People often ask for tips on staying safe in cyberspace while traveling in "real" space. It's odd to think that our physical location affects our digital lives, but various state and non-state threat actors can have a real impact on digital security during business trips or vacations. I'd like to share the following seven tips, written from the perspective of an American who travels overseas.
- Back up your devices before traveling. Should you lose your device or suffer theft of the device, your data will be stored safely elsewhere. Do not store the backup on mobile media (like a USB drive) and pack it with your luggage! Leave the backup at home or at the office in an appropriately locked container.
- Ensure all electronics are encrypted and protected by a passphrase. Should your device fall into unwelcome hands, encryption and passphrases will frustrate casual adversaries. These countermeasures may also reduce or eliminate the need to report the loss to organizations outside the company. Don't store the passphrase with your device.
- When possible, bring a minimum number of devices, and keep them with you as much as possible. The purpose of this tip is to reduce the likelihood of theft or tampering with devices left in hotel rooms or vehicles. Keeping electronics close isn't always possible, depending on the nature of the activity. Do the best you can, perhaps relying on friends for assistance.
- When using cell phones, stay off the local telecommunications network if possible. In high-threat countries, foreign intelligence services may tamper with phones via the telecommunications providers. Avoid roaming on these networks. To make voice calls, consider acquiring a disposable phone in-country, or use Skype or a similar application.
- Be wary of wireless networks. Don't connect to a wireless network you don't recognize. If you aren't sure what's available, ask someone in authority. Connecting to a wireless network can be a risky proposition, but maintaining connectivity on the road is a business imperative.

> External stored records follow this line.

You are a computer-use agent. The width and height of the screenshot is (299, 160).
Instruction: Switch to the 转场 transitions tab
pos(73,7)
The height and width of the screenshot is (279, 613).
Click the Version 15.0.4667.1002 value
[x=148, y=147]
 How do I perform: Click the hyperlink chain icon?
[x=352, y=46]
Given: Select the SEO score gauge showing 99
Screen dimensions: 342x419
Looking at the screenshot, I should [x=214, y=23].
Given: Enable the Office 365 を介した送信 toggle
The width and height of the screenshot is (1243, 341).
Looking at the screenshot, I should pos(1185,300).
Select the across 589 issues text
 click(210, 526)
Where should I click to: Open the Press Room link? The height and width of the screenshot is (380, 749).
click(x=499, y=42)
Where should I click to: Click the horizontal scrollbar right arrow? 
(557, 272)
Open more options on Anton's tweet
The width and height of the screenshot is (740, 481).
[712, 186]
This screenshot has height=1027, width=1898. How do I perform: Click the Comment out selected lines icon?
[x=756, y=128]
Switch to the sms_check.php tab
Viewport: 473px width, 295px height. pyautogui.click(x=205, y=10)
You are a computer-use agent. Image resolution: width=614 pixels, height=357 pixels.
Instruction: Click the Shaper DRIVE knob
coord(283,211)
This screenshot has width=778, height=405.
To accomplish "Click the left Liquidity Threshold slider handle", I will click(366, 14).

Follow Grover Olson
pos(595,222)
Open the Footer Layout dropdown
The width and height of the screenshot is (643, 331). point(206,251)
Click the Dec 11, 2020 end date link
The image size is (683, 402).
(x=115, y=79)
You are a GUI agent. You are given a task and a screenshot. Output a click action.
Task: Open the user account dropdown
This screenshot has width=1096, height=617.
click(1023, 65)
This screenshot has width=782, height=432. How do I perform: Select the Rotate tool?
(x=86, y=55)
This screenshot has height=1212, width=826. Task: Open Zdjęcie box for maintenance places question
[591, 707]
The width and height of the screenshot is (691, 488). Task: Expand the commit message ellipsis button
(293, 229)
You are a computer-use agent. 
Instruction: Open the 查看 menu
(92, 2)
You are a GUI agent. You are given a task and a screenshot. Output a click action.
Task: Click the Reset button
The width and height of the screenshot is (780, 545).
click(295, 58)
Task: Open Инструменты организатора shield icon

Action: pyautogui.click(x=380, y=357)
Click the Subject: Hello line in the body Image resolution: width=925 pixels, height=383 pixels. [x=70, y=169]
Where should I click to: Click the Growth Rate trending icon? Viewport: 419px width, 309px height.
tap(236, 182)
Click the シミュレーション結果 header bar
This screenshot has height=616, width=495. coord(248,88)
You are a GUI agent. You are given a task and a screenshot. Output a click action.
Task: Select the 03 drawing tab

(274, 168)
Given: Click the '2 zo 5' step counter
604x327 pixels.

- When connecting to wireless data networks, activate your VPN as soon as possible. VPN software is available for almost all mobile and laptop platforms. Connect back to your corporate network when doing anything on the Internet.
- Never accept or install software updates of any kind when traveling. Reports indicate some intruders push Trojaned application updates to hotel network users. It's better to update your applications before traveling and then avoid updates until you return home.
Finally, a bonus - if possible, and especially when visiting high-threat countries, bring only "disposable," clean devices. On the road, do the minimum amount of business necessary, using the seven principles above. When you get home, relinquish your loaner devices to your IT or security team. They may wish to perform forensics to determine if you brought home any unwelcome guests, like rogue software or hardware additions.